PROBLEM TO SOLVE
Would you please copy only the lines from the line that contains "The height and" to the end of the data below, exactly, leaving every picture out?
════════
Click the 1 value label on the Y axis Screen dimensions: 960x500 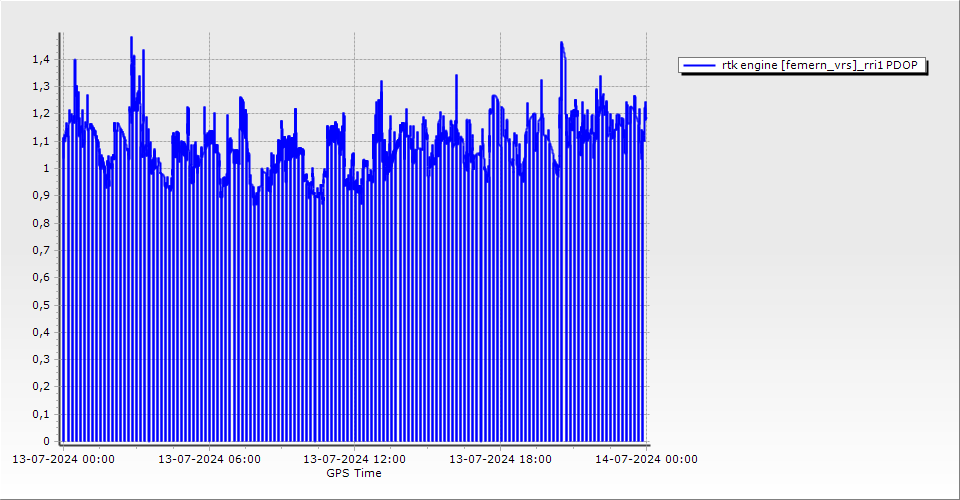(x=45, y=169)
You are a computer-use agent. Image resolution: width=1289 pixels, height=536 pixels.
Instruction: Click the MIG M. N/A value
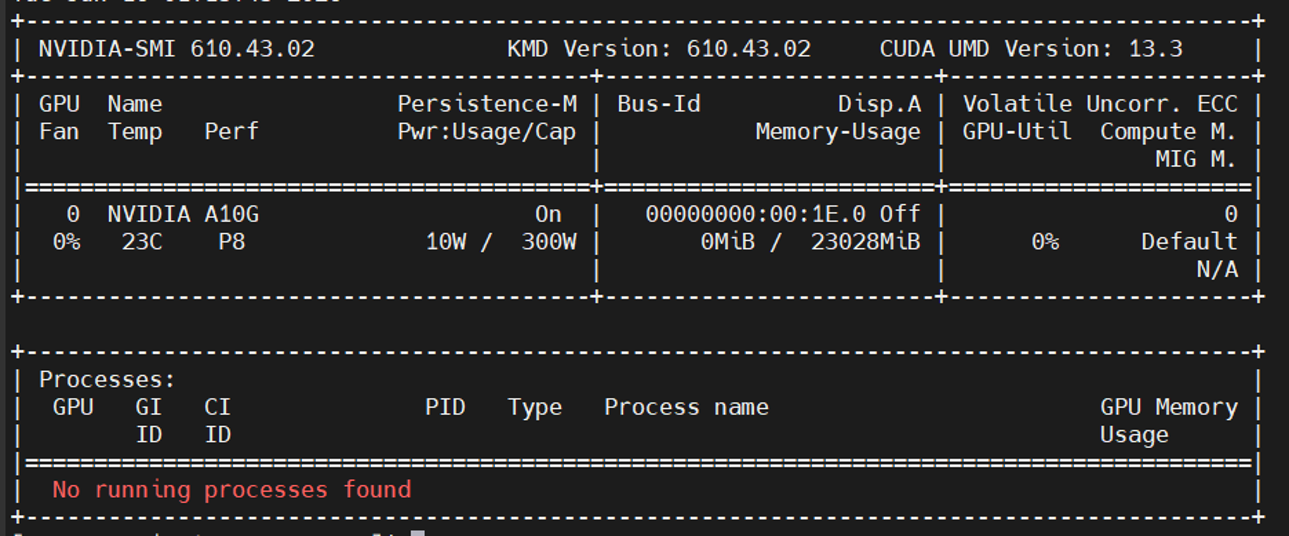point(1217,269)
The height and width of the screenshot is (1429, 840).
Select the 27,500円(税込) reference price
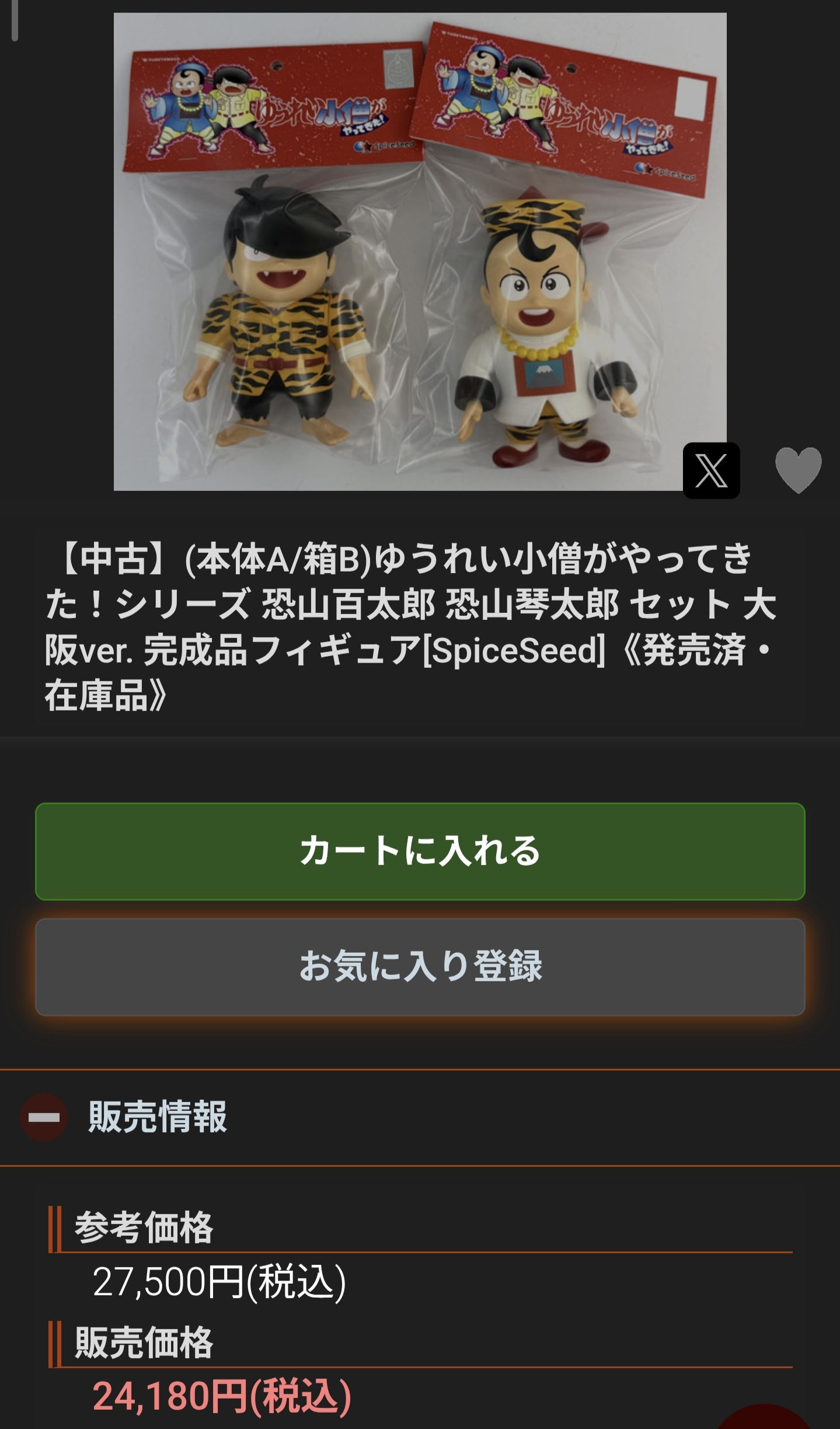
════════
RESPONSE FOR THIS EXERCISE
The height and width of the screenshot is (1429, 840).
Select the 27,500円(税込) reference price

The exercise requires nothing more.